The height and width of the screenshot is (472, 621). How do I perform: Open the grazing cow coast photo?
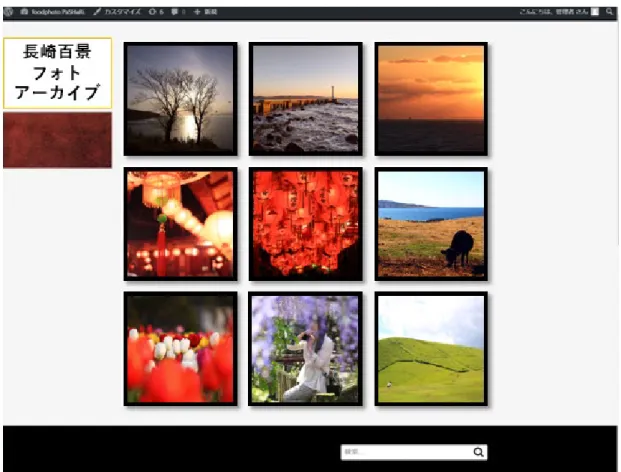pos(431,224)
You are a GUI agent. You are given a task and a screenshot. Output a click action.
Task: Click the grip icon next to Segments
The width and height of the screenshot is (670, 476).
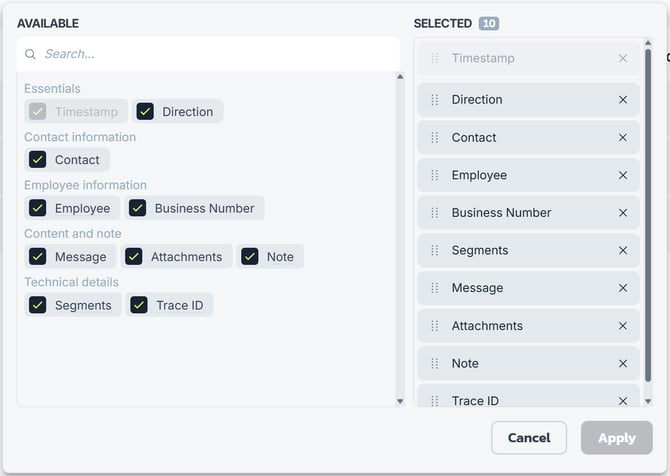point(435,250)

-- Work to complete --
Retype, exactly and only, the lines from the one containing "Task: Click the grip icon next to Segments" through the end of the entries, both ends included, and omit all pictures.

-- Written answer --
Task: Click the grip icon next to Segments
The width and height of the screenshot is (670, 476).
point(435,250)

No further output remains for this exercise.